### EXERCISE DIRECTIONS
Word for word, set down the entries below.

******************************

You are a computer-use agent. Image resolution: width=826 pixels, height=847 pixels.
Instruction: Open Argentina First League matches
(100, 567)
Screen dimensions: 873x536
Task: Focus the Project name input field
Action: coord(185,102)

******************************

### SOLUTION
You are a computer-use agent. Image resolution: width=826 pixels, height=847 pixels.
Instruction: Open Argentina First League matches
(100, 567)
Screen dimensions: 873x536
Task: Focus the Project name input field
Action: coord(185,102)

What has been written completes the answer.